==== TEXT SHOWN ====
But at this point the choices are narrowing. And although we still don't know which one we're going to end up with, I figured it would be useful to me to write them down, along with how we got here, and others might find them likewise useful.

Theresa May has failed to pass her deal twice, and been told that she can't bring it forward again.

She can, of course, bring it forward again. By passing a motion to bring it forward. But that requires a majority to debate it. Which it's not clear she has.

Apparently some Conservatives who voted against it are upset that they now can't vote for it. Which is the kind of performative idiocy which got us into this disastrous mess in the first place.

She's now gone to the EU to ask for a short extension. They've said "You can't have an extension without a reason for it." Which is a surprise to nobody, because they've been saying that for a long time. The UK needs to put forward either a referendum or an election or some other thing which might actually lead to an actual decision. They have no interest whatsoever in just letting this drag on pointlessly. Frankly, they have better things to do with their time.

So the options remaining are to tell the EU we need an extension for something meaningful (basically, either a general election or a referendum), to vote for May's Deal, or to crash out with No Deal.

All of these are plausible results of the next week. None of them seem any more likely than any of the others.

There are a few things I don't understand.

I don't understand what the No Deal people are thinking long term. Are they planning to _never_ have a deal with the huge trading bloc next door? Because I would assume that when the UK decides that it does want a deal that really high up the list of EU demands will be open borders with Ireland, with everything that entails.
====
REQUIREMENT 1: In the Brexit post, what did the EU tell Theresa May when she asked for a short extension?
REQUIREMENT 2: Take the Brexit post further, picking up right after its last sentence.
==== SOURCE DATA ====
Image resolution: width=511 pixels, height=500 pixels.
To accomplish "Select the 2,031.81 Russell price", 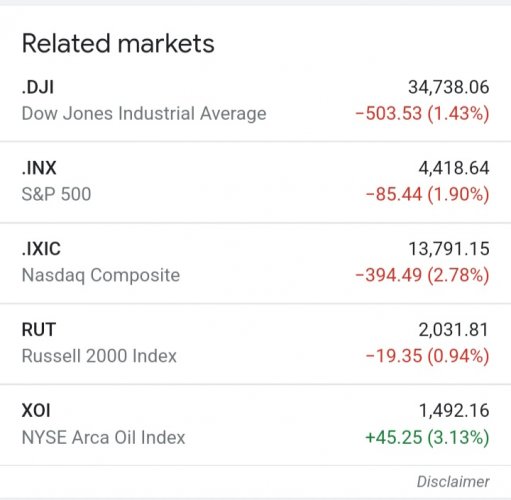I will point(454,330).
====
TASK ANSWER 1: They said, "You can't have an extension without a reason for it."

TASK ANSWER 2:
I don't understand what most MPs are thinking. I don't know if they don't understand the EU, are avoiding thinking about the EU, or just don't want to step out of line with whichever party bloc they're following. Rees Mogg I understand - he's got a huge amount of money and Brexit could make him even more. Boris wants to be PM, and will say anything to get there (and the truthfulness of his words is irrelevant to him). Theresa May has decided that she must deliver Brexit no matter what. But most MPs seem to be wilfully ignoring how the world works, vaguely hoping that someone else will be the adult in the room and save them, and I can't tell if this is an intellectual inability to understand, or a wilful refusal to look at the facts.

To be honest, at this point I don't think May's deal is _that_ bad. It hilariously traps us in the EU until magic sparkle technology fixes the Irish Border Problem. And it leaves things open for frankly any kind of actual relationship. No Deal is catastrophic, obviously. Food Riots are not something we should be seriously considering. My preferred solution would be to revoke the whole thing, but as there's absolutely nowhere near the numbers for that in parliament, I strongly suspect that should it come down to the wire that MPs will be left with a choice between "Run another referendum", "Vote for May's Deal", and "No Deal". I'd like to hope they'd go for the referendum. But as Jeremy Corbyn is so childish that he'll stomp out of a meeting if someone he doesn't like is invited to it, the chances of actual compromise are incredibly low. So doom for all it is!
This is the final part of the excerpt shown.